[Dataset records]

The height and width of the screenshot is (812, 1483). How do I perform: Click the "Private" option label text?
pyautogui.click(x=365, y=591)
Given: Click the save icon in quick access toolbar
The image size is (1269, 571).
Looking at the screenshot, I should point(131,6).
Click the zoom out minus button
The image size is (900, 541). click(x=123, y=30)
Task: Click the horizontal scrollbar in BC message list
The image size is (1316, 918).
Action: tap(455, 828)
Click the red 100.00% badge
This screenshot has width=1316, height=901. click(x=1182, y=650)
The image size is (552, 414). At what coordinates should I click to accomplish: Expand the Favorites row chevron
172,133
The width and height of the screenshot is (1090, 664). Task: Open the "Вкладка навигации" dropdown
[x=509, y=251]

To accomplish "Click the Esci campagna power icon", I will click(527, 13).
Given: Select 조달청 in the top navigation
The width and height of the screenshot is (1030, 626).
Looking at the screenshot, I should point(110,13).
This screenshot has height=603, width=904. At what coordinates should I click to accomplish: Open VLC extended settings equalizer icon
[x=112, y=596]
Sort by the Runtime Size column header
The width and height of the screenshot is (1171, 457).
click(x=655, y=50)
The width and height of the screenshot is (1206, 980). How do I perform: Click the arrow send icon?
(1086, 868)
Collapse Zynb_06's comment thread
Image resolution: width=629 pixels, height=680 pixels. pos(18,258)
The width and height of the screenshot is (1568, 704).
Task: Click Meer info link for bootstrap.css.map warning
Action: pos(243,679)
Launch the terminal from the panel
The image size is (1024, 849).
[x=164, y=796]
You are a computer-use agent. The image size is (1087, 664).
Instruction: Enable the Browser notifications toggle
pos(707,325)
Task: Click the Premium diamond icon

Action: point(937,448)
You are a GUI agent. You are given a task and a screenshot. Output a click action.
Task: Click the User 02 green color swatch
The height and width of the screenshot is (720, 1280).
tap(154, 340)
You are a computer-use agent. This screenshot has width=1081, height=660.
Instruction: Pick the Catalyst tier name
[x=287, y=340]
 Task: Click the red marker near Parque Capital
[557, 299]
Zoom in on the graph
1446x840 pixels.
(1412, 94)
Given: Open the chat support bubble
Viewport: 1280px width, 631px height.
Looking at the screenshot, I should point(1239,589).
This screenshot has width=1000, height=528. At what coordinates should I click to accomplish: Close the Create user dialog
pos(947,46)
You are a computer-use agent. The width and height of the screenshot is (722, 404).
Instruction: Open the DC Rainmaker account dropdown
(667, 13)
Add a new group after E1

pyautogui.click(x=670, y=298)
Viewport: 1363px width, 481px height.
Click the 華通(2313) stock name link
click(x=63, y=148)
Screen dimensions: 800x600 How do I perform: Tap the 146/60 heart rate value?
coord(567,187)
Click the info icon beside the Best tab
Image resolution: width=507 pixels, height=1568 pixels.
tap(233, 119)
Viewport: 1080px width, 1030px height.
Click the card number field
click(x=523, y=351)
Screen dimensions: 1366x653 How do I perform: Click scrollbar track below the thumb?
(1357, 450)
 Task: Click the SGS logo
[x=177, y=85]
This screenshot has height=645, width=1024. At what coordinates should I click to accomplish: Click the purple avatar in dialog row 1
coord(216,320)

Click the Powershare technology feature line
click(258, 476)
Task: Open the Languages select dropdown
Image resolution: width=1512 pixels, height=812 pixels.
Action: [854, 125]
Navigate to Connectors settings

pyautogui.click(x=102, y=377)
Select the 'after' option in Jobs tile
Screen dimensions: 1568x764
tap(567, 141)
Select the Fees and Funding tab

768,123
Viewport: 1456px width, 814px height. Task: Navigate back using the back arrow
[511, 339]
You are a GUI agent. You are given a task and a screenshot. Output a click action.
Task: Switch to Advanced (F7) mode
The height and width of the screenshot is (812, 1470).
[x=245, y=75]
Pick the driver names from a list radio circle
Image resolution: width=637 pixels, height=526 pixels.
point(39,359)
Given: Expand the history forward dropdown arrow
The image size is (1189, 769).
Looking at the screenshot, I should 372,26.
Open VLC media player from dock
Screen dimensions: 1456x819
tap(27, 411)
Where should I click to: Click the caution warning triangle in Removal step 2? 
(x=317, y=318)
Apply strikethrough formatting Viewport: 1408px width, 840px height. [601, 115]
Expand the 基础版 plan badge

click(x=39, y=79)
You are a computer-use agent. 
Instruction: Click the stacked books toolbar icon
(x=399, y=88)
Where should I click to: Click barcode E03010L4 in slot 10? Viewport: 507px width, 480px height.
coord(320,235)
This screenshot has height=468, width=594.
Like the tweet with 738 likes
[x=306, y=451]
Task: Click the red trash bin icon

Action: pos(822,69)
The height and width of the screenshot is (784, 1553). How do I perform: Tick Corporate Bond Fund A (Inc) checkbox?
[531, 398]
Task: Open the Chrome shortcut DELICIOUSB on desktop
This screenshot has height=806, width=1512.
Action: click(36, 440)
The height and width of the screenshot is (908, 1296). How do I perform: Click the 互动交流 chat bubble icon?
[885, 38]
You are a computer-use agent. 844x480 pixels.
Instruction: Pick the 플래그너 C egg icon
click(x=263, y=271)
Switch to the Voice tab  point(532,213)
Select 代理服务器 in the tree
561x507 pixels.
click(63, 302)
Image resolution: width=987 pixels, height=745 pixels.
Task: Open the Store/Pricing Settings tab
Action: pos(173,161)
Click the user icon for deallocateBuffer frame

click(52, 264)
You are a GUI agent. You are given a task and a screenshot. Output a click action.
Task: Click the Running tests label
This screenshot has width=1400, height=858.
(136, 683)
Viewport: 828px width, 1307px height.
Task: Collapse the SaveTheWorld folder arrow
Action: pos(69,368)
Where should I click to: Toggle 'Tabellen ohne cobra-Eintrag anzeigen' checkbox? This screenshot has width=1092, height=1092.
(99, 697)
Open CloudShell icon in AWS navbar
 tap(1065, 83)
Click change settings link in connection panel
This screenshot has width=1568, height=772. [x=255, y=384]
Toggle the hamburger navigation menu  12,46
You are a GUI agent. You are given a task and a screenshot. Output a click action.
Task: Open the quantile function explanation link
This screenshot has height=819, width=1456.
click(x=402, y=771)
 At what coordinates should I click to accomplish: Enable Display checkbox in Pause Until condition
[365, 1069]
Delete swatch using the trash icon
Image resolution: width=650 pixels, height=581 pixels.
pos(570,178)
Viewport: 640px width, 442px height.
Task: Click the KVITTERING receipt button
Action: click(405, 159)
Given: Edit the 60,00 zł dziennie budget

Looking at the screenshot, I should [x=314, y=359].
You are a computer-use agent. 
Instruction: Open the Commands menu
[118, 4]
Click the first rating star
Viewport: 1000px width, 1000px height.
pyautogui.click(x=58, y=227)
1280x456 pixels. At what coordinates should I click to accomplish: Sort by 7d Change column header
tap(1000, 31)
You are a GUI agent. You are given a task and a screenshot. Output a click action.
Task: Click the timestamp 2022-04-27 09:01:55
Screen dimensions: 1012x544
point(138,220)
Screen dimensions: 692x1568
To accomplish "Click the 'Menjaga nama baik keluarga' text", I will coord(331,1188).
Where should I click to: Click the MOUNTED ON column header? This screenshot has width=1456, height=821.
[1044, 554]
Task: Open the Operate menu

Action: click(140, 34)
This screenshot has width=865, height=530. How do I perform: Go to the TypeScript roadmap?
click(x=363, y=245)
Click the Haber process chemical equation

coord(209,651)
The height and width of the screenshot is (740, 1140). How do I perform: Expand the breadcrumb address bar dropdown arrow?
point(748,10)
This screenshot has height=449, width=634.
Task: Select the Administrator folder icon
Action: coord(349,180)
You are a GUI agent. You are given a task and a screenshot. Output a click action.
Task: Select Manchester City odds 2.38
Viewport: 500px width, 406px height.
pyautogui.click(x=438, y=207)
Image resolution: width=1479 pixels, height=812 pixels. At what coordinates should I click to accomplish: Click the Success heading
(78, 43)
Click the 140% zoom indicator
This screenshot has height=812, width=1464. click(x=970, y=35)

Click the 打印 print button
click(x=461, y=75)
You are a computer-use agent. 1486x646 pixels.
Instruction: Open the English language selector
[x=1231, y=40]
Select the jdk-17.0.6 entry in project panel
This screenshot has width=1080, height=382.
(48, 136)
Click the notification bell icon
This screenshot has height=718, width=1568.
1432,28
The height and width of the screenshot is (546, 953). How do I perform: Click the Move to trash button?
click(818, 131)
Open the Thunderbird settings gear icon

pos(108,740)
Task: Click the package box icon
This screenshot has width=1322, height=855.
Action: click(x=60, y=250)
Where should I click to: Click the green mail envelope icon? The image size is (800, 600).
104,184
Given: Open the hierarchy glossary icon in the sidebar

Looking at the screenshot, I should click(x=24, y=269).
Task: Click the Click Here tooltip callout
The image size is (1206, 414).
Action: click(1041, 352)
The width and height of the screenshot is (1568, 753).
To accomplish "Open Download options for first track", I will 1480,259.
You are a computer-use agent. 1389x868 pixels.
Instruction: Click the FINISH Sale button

Problem description ->
Copy out the material from the line with "The width and height of the screenshot is (1206, 980)." up to and including the line with "[x=164, y=796]", swapping "terminal" for "console" and changing nothing else.

Response below ->
The width and height of the screenshot is (1206, 980). How do I perform: Click the arrow send icon?
(1086, 868)
Collapse Zynb_06's comment thread
Image resolution: width=629 pixels, height=680 pixels. pos(18,258)
The width and height of the screenshot is (1568, 704).
Task: Click Meer info link for bootstrap.css.map warning
Action: pos(243,679)
Launch the console from the panel
The image size is (1024, 849).
[x=164, y=796]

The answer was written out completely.